I swear, there is never a dull moment in my house, and I am so glad that there isn't, I think life would be too boring if there wasn't any dull moments.

Two plasters and H was happy to go back to bed and not touch the razor again! Obvioulsy he doesn't remember when he was 3 and decided to copy his male nanny and cut his lips open, it looked like someone had been killed in my white bathroom!

Life...

by AliciaC @ Monday, Jun. 26, 2006 - 20:06:06

Happy 90th to G's Grandmother in Narrabri.

A cut her fringe the other morning because she couldn't see the TV!!! You should see it! Maybe I will post a picture!

We have a new addition to the family, Mary, she is H's hamster, he wanted 6 mice but got 1 hamster instead, I think that is a good compromise!

We are in the process of moving house...again! I don't think G and I have lived in the same house for more than 18 months since I have been with him, and that has been 11 years. Lets see, lived in 1 house in 1995, moved to another in 96, and then another mid 96, moved to another town 2 hours away in 98, then lived in a hotel for 6 months courtesy of G's work. Lived in a wonderful house overlooking a wonderful town and then moved back to Sydney to have the kids so moved again to another house in late 98, finally bought our first home in 2000 so moved again! Stayed at our 'first' home for 8 months then decided to buy a bigger house so moved again, lived in the bigger house for another 12 months before moving to the farm, after moving to the farm, G took work interstate so again we lived in a hotel care of G's work, then 2 different appartments over 03/04 then moved back to Sydney for the kids to start school. Lived in our last house in Sydney for 12 months before moving to the UK, now we will have finished our 12 month lease before moving to the next house that we are taking a 2 year lease on, so maybe we might start to settle down, but then knowing us, we wont!

Life in my house is never dull or boring!

Well....

by AliciaC @ Thursday, Jun. 15, 2006 - 17:37:17

They are back on my hand! My wonderful wedding ring, my engagement ring and my eternity ring :):):)

Today is G's birthday and he gave me back my rings and then I gave him his. I feel so settled now. I feel so good :)

Today we also went to look at a house up the road, our landlord owns it and we are thinking of buying it! The bank will give us the money we need, we just need to think about whether it is something we want to do or not.

G is currently out watching the England game at the local pub, I am going to join him once the babysitter arrives, but before then I will have dinner.

I need to organise the kids, I want them in bed and asleep before R turns up to have the kids, the kids are unaware they are having a sitter, hopefully that way they will go to bed on tim, which by my clock should be in 20 mins.

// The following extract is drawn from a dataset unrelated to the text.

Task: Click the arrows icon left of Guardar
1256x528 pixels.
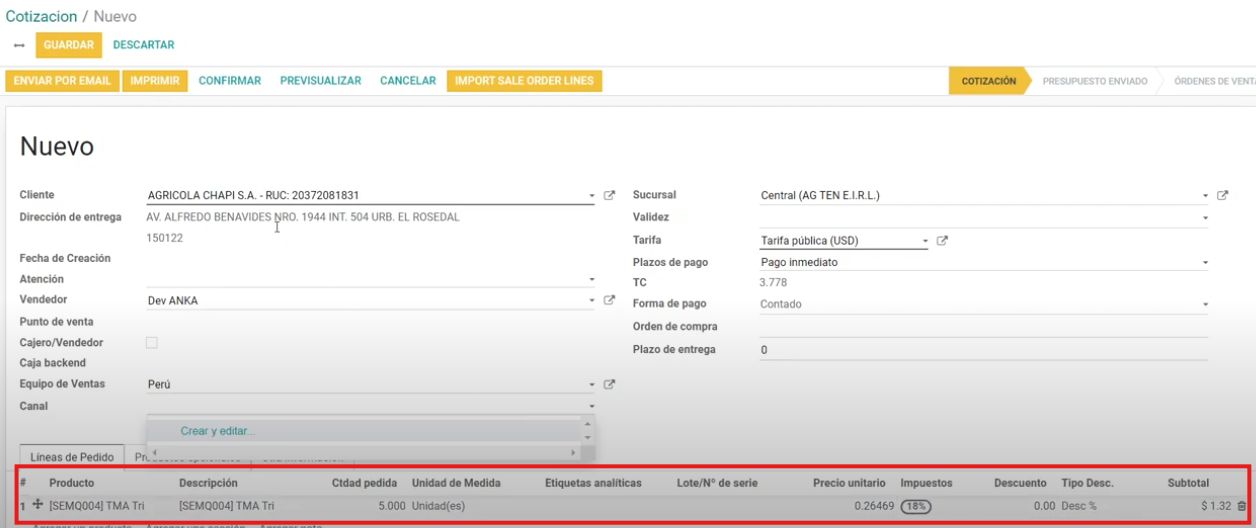Action: pyautogui.click(x=19, y=46)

I am feeling so happy now :):):):)

Forgot to update...

by AliciaC @ Thursday, Jun. 15, 2006 - 17:33:12

Australia won!!! 3 - 1 to Japan.

Bring on Sunday's game against Brazil!

Three cheers for Cahill and Aloisi!

Yeah, Yeah, Yeah!

Go Australia...

by AliciaC @ Monday, Jun. 12, 2006 - 09:11:01

Today is Australia's first game in the FIFA World Cup, they are playing Japan at 2pm (UK time). All would be well except that I need to go to the local church to watch my son perform at 2.30pm, so I will need to tape the game.

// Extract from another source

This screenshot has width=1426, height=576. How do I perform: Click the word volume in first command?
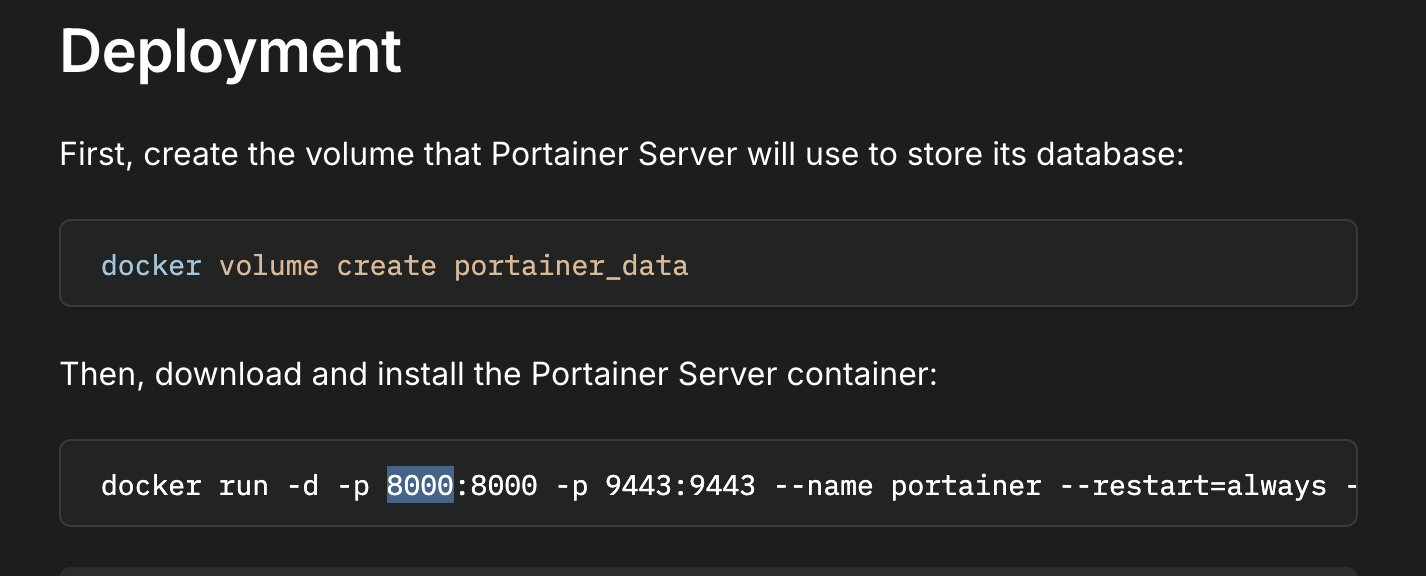(269, 266)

AUSSIE AUSSIE AUSSIE - OI OI OI!

Go the green and gold!

Wedding Anniversary

by AliciaC @ Monday, Jun. 12, 2006 - 09:08:56

Last Wednesday was my 8th Wedding Anniversary. I wasn't sure what G had planned so I kept my things to myself. G woke up and gave me a lovely big kiss and cuddle and said 'I love you'. We spent the day together, he bought me flowers and perfume and we had a meal at a Mexican restaurant in Greenwich. It was a lovely day and I can clearly say that I am married and happy and am looking forward to many more years with G.